Stored entries
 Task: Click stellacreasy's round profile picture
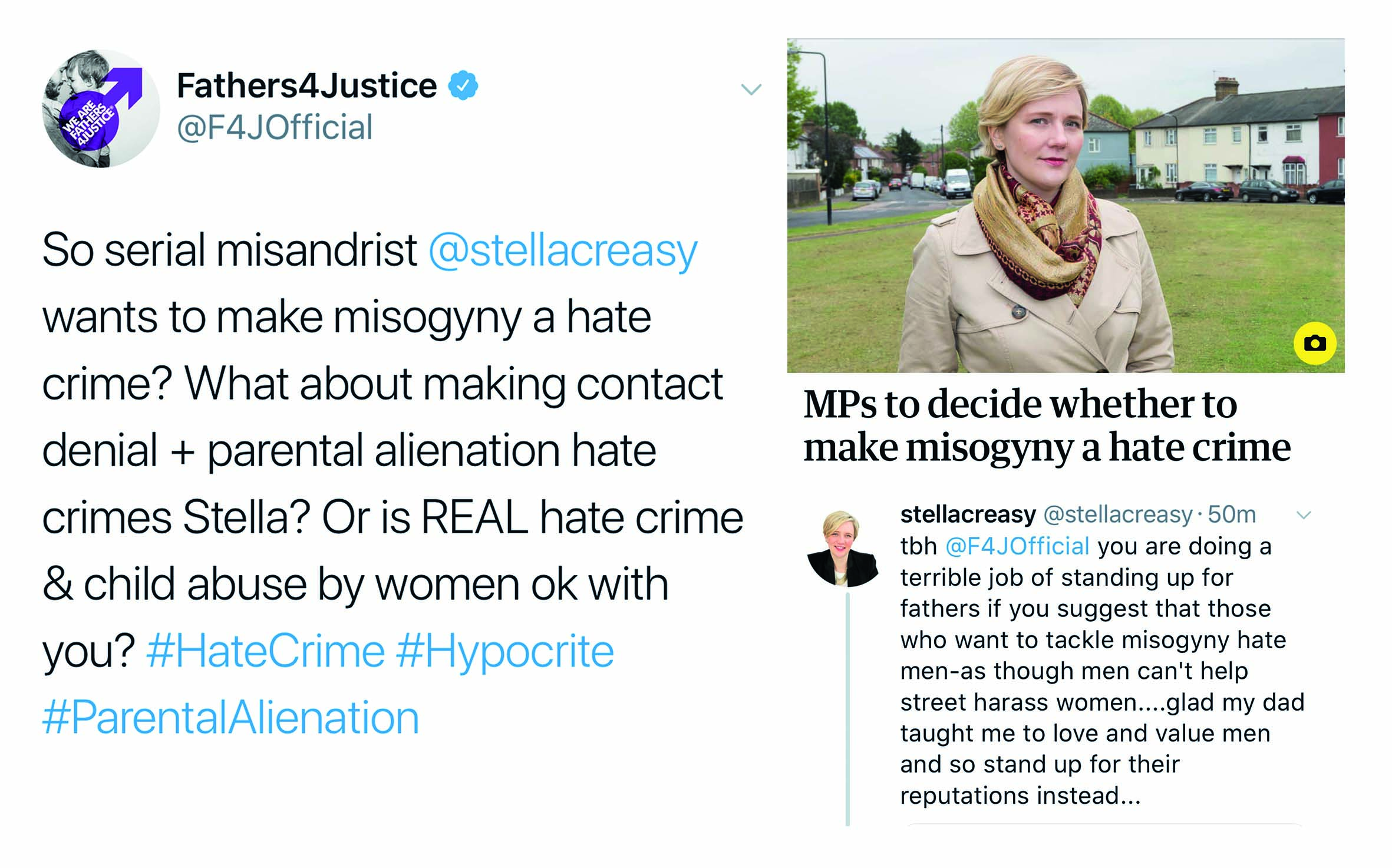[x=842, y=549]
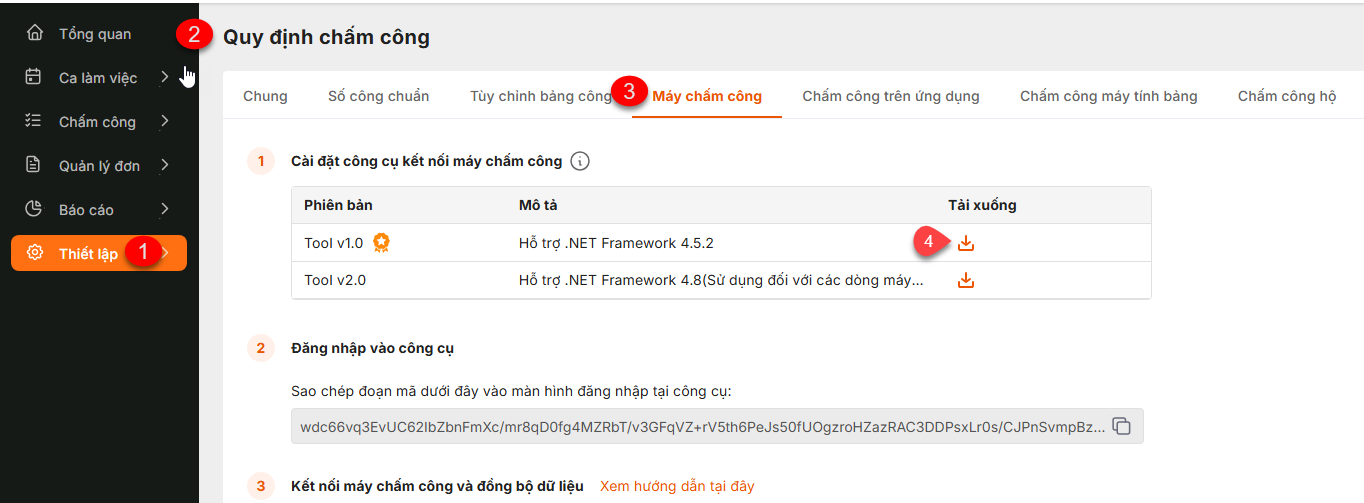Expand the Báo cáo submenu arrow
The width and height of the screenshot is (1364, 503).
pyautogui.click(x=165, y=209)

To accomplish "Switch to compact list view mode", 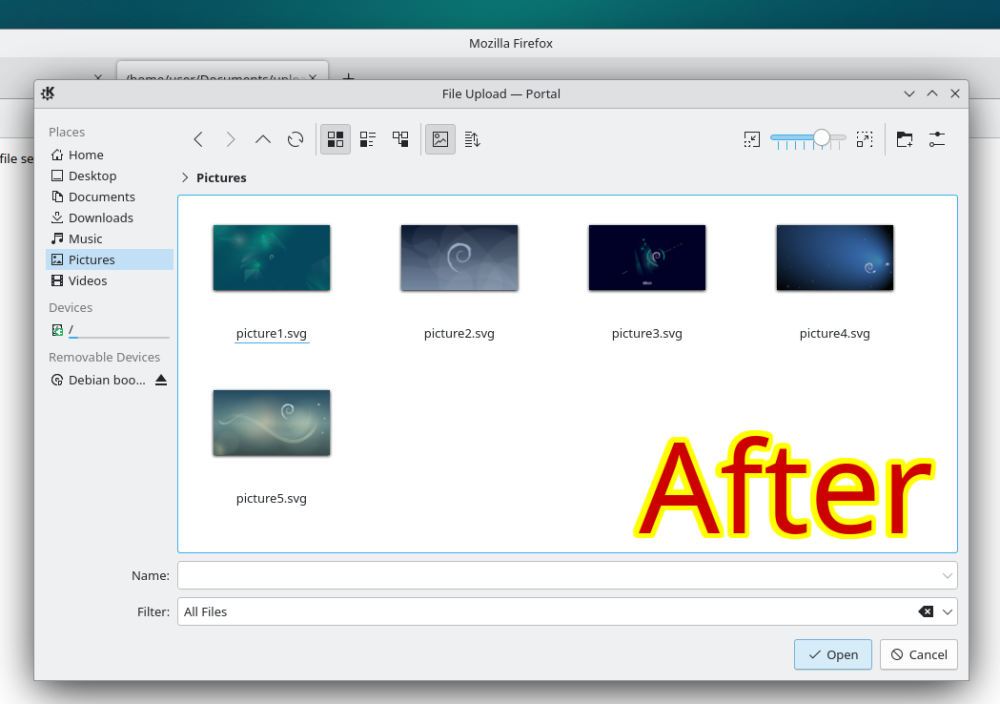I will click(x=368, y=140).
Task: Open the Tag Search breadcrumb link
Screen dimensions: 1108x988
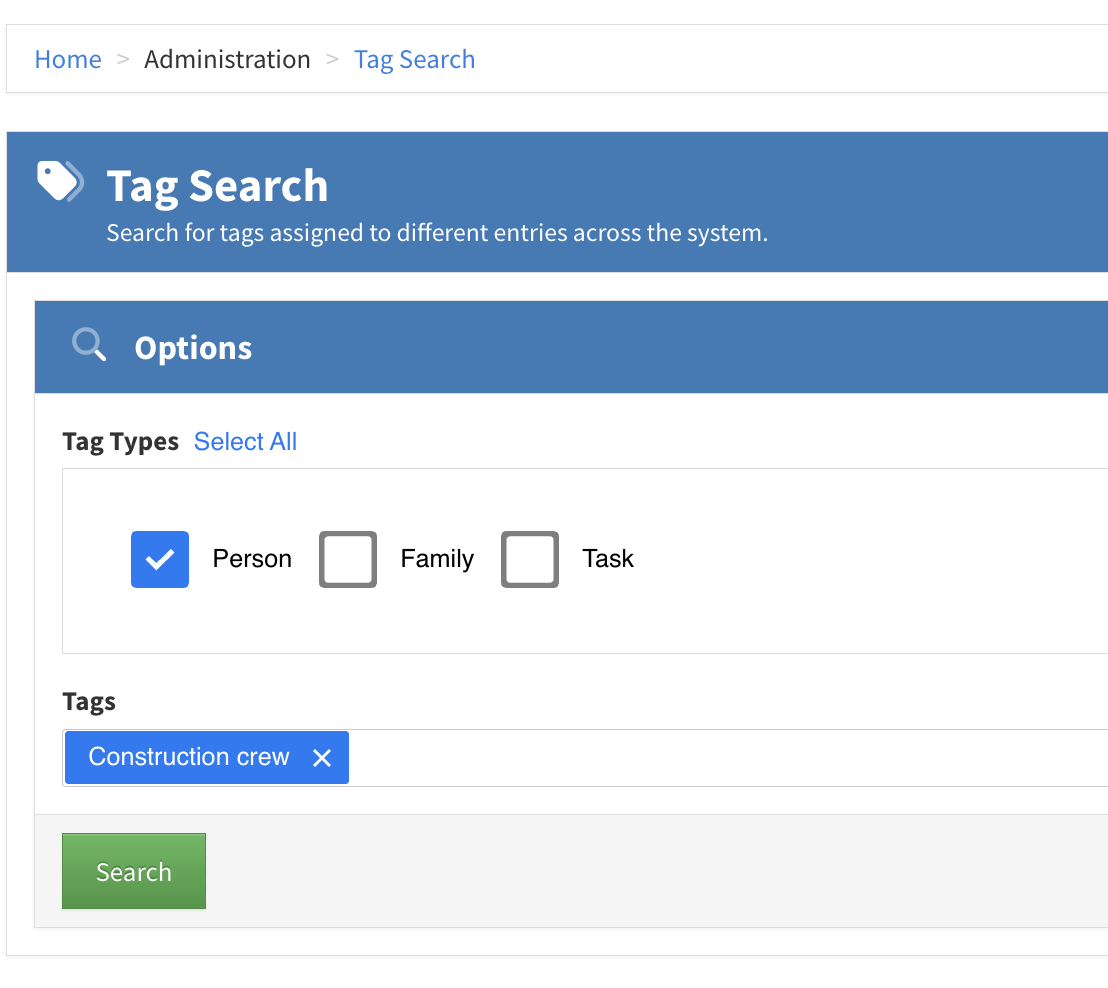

WHAT TO PRODUCE:
Find each line in the data above that contains the string "Task", treating uppercase and lowercase as different, and copy those lines.

OUTPUT BELOW:
 Task: Click stellacreasy's round profile picture
Task: Open the Tag Search breadcrumb link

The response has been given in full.